▶ _What you will do_
Copy out every record precisely.

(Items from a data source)
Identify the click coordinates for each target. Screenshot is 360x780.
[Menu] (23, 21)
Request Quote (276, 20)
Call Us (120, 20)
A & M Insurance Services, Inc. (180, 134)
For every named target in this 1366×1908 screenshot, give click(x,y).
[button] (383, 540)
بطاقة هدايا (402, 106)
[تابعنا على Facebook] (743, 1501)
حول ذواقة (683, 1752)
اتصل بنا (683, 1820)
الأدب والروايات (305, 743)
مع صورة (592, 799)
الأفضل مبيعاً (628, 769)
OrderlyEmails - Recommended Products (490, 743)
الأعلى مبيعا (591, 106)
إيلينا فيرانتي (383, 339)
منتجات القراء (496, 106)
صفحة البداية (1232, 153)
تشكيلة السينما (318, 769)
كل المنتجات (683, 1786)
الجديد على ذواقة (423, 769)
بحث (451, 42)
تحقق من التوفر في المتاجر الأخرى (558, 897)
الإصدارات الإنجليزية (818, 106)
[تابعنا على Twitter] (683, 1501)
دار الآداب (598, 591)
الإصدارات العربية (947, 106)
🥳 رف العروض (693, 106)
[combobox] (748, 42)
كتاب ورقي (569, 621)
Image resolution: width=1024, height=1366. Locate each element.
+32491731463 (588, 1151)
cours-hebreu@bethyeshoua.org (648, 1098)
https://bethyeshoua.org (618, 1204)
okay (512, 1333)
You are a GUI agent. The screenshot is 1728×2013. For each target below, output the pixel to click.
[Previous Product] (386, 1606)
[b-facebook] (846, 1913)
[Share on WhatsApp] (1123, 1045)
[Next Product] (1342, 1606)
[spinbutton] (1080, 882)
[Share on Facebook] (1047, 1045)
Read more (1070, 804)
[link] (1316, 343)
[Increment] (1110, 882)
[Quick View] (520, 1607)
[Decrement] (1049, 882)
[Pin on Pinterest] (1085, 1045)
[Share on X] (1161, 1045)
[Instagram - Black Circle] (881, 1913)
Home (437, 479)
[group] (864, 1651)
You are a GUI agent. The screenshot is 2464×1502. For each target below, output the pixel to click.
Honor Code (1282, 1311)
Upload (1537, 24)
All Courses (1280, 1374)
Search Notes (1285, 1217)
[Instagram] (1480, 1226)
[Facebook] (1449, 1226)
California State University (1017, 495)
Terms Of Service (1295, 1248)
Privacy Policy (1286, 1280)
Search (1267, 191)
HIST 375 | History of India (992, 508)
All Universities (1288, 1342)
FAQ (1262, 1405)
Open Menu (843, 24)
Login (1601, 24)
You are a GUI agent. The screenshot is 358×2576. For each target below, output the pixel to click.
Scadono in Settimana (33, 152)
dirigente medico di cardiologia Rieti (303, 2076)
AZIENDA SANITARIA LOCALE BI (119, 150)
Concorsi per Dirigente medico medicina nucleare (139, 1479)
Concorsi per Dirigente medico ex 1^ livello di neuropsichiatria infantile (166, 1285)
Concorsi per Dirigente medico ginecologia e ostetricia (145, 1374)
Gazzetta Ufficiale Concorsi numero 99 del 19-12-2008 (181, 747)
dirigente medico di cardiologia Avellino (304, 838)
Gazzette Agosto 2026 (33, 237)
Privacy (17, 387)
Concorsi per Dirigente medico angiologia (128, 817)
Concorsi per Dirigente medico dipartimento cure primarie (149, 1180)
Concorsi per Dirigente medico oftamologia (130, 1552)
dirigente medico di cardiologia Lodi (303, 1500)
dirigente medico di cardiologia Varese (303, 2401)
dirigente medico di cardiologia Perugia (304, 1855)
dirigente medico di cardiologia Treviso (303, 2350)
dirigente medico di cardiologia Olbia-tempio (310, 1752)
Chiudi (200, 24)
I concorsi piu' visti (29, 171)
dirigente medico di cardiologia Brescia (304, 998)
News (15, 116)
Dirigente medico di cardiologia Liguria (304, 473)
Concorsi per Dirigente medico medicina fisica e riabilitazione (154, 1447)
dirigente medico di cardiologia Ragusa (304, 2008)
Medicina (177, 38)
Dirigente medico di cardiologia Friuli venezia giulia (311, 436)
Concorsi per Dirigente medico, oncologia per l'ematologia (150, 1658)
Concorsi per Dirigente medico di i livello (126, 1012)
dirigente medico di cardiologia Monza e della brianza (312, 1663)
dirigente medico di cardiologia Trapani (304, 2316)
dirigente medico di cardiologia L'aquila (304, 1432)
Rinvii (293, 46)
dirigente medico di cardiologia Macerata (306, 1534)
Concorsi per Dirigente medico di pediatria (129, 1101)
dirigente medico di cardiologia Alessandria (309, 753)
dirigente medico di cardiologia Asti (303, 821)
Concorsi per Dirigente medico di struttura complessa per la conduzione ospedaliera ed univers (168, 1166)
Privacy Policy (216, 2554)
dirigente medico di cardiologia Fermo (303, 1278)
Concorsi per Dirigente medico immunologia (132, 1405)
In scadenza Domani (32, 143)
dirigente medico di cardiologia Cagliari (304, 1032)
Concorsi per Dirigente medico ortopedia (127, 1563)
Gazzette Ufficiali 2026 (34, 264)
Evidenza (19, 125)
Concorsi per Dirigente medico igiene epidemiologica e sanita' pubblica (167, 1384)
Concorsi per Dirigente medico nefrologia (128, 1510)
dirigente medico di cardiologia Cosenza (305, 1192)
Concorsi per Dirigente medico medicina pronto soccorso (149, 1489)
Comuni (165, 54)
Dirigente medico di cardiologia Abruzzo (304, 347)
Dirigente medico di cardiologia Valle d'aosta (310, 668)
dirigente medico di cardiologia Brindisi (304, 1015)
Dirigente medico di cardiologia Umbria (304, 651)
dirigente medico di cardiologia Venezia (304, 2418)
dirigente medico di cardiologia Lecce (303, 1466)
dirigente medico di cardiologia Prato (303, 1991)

▶ _Solution_
Identify the click coordinates for each target. Screenshot is 360x780.
[Menu] (23, 21)
Request Quote (276, 20)
Call Us (120, 20)
A & M Insurance Services, Inc. (180, 134)
For every named target in this 1366×1908 screenshot, give click(x,y).
[button] (383, 540)
بطاقة هدايا (402, 106)
[تابعنا على Facebook] (743, 1501)
حول ذواقة (683, 1752)
اتصل بنا (683, 1820)
الأدب والروايات (305, 743)
مع صورة (592, 799)
الأفضل مبيعاً (628, 769)
OrderlyEmails - Recommended Products (490, 743)
الأعلى مبيعا (591, 106)
إيلينا فيرانتي (383, 339)
منتجات القراء (496, 106)
صفحة البداية (1232, 153)
تشكيلة السينما (318, 769)
كل المنتجات (683, 1786)
الجديد على ذواقة (423, 769)
بحث (451, 42)
تحقق من التوفر في المتاجر الأخرى (558, 897)
الإصدارات الإنجليزية (818, 106)
[تابعنا على Twitter] (683, 1501)
دار الآداب (598, 591)
الإصدارات العربية (947, 106)
🥳 رف العروض (693, 106)
[combobox] (748, 42)
كتاب ورقي (569, 621)
Image resolution: width=1024, height=1366. Locate each element.
+32491731463 (588, 1151)
cours-hebreu@bethyeshoua.org (648, 1098)
https://bethyeshoua.org (618, 1204)
okay (512, 1333)
You are a GUI agent. The screenshot is 1728×2013. For each target below, output the pixel to click.
[Previous Product] (386, 1606)
[b-facebook] (846, 1913)
[Share on WhatsApp] (1123, 1045)
[Next Product] (1342, 1606)
[spinbutton] (1080, 882)
[Share on Facebook] (1047, 1045)
Read more (1070, 804)
[link] (1316, 343)
[Increment] (1110, 882)
[Quick View] (520, 1607)
[Decrement] (1049, 882)
[Pin on Pinterest] (1085, 1045)
[Share on X] (1161, 1045)
[Instagram - Black Circle] (881, 1913)
Home (437, 479)
[group] (864, 1651)
You are a GUI agent. The screenshot is 2464×1502. For each target below, output the pixel to click.
Honor Code (1282, 1311)
Upload (1537, 24)
All Courses (1280, 1374)
Search Notes (1285, 1217)
[Instagram] (1480, 1226)
[Facebook] (1449, 1226)
California State University (1017, 495)
Terms Of Service (1295, 1248)
Privacy Policy (1286, 1280)
Search (1267, 191)
HIST 375 | History of India (992, 508)
All Universities (1288, 1342)
FAQ (1262, 1405)
Open Menu (843, 24)
Login (1601, 24)
You are a GUI agent. The screenshot is 358×2576. For each target below, output the pixel to click.
Scadono in Settimana (33, 152)
dirigente medico di cardiologia Rieti (303, 2076)
AZIENDA SANITARIA LOCALE BI (119, 150)
Concorsi per Dirigente medico medicina nucleare (139, 1479)
Concorsi per Dirigente medico ex 1^ livello di neuropsichiatria infantile (166, 1285)
Concorsi per Dirigente medico ginecologia e ostetricia (145, 1374)
Gazzetta Ufficiale Concorsi numero 99 del 19-12-2008 (181, 747)
dirigente medico di cardiologia Avellino (304, 838)
Gazzette Agosto 2026 (33, 237)
Privacy (17, 387)
Concorsi per Dirigente medico angiologia (128, 817)
Concorsi per Dirigente medico dipartimento cure primarie (149, 1180)
Concorsi per Dirigente medico oftamologia (130, 1552)
dirigente medico di cardiologia Lodi (303, 1500)
dirigente medico di cardiologia Varese (303, 2401)
dirigente medico di cardiologia Perugia (304, 1855)
dirigente medico di cardiologia Treviso (303, 2350)
dirigente medico di cardiologia Olbia-tempio (310, 1752)
Chiudi (200, 24)
I concorsi piu' visti (29, 171)
dirigente medico di cardiologia Brescia (304, 998)
News (15, 116)
Dirigente medico di cardiologia Liguria (304, 473)
Concorsi per Dirigente medico medicina fisica e riabilitazione (154, 1447)
dirigente medico di cardiologia Ragusa (304, 2008)
Medicina (177, 38)
Dirigente medico di cardiologia Friuli venezia giulia (311, 436)
Concorsi per Dirigente medico, oncologia per l'ematologia (150, 1658)
Concorsi per Dirigente medico di i livello (126, 1012)
dirigente medico di cardiologia Monza e della brianza (312, 1663)
dirigente medico di cardiologia Trapani (304, 2316)
dirigente medico di cardiologia L'aquila (304, 1432)
Rinvii (293, 46)
dirigente medico di cardiologia Macerata (306, 1534)
Concorsi per Dirigente medico di pediatria (129, 1101)
dirigente medico di cardiologia Alessandria (309, 753)
dirigente medico di cardiologia Asti (303, 821)
Concorsi per Dirigente medico di struttura complessa per la conduzione ospedaliera ed univers (168, 1166)
Privacy Policy (216, 2554)
dirigente medico di cardiologia Fermo (303, 1278)
Concorsi per Dirigente medico immunologia (132, 1405)
In scadenza Domani (32, 143)
dirigente medico di cardiologia Cagliari (304, 1032)
Concorsi per Dirigente medico ortopedia (127, 1563)
Gazzette Ufficiali 2026 (34, 264)
Evidenza (19, 125)
Concorsi per Dirigente medico igiene epidemiologica e sanita' pubblica (167, 1384)
Concorsi per Dirigente medico nefrologia (128, 1510)
dirigente medico di cardiologia Cosenza (305, 1192)
Concorsi per Dirigente medico medicina pronto soccorso (149, 1489)
Comuni (165, 54)
Dirigente medico di cardiologia Abruzzo (304, 347)
Dirigente medico di cardiologia Valle d'aosta (310, 668)
dirigente medico di cardiologia Brindisi (304, 1015)
Dirigente medico di cardiologia Umbria (304, 651)
dirigente medico di cardiologia Venezia (304, 2418)
dirigente medico di cardiologia Lecce (303, 1466)
dirigente medico di cardiologia Prato (303, 1991)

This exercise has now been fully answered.